- [Required action]: Repeat all of the entries, please, keeping each line exact.

- [Material for this exercise]:
....

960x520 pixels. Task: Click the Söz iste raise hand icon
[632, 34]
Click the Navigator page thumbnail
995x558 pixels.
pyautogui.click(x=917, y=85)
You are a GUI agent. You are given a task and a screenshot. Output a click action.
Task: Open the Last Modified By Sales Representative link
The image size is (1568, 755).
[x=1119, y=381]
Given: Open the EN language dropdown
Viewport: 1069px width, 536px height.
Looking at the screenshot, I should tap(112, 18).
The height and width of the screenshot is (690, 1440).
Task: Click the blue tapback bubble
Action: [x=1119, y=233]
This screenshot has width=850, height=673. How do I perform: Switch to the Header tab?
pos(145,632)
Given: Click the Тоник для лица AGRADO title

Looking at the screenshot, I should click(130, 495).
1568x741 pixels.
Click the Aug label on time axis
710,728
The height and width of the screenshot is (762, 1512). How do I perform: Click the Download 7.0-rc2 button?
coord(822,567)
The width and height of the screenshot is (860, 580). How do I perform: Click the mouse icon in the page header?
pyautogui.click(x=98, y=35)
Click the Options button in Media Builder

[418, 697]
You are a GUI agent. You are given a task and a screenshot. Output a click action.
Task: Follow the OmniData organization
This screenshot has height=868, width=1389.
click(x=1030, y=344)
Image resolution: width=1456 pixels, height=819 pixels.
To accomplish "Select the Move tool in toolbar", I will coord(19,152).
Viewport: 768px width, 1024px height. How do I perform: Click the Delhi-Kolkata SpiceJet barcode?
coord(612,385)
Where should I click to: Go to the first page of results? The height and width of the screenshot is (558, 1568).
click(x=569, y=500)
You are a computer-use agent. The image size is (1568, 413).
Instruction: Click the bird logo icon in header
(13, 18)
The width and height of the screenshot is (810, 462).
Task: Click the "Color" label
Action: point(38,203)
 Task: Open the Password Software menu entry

....

- [Written reply]:
960x520 pixels. Task: Click the Söz iste raise hand icon
[632, 34]
Click the Navigator page thumbnail
995x558 pixels.
pyautogui.click(x=917, y=85)
You are a GUI agent. You are given a task and a screenshot. Output a click action.
Task: Open the Last Modified By Sales Representative link
The image size is (1568, 755).
[x=1119, y=381]
Given: Open the EN language dropdown
Viewport: 1069px width, 536px height.
Looking at the screenshot, I should tap(112, 18).
The height and width of the screenshot is (690, 1440).
Task: Click the blue tapback bubble
Action: [x=1119, y=233]
This screenshot has width=850, height=673. How do I perform: Switch to the Header tab?
pos(145,632)
Given: Click the Тоник для лица AGRADO title

Looking at the screenshot, I should click(130, 495).
1568x741 pixels.
Click the Aug label on time axis
710,728
The height and width of the screenshot is (762, 1512). How do I perform: Click the Download 7.0-rc2 button?
coord(822,567)
The width and height of the screenshot is (860, 580). How do I perform: Click the mouse icon in the page header?
pyautogui.click(x=98, y=35)
Click the Options button in Media Builder

[418, 697]
You are a GUI agent. You are given a task and a screenshot. Output a click action.
Task: Follow the OmniData organization
This screenshot has height=868, width=1389.
click(x=1030, y=344)
Image resolution: width=1456 pixels, height=819 pixels.
To accomplish "Select the Move tool in toolbar", I will coord(19,152).
Viewport: 768px width, 1024px height. How do I perform: Click the Delhi-Kolkata SpiceJet barcode?
coord(612,385)
Where should I click to: Go to the first page of results? The height and width of the screenshot is (558, 1568).
click(x=569, y=500)
You are a computer-use agent. The image size is (1568, 413).
Instruction: Click the bird logo icon in header
(13, 18)
The width and height of the screenshot is (810, 462).
Task: Click the "Color" label
Action: point(38,203)
 Task: Open the Password Software menu entry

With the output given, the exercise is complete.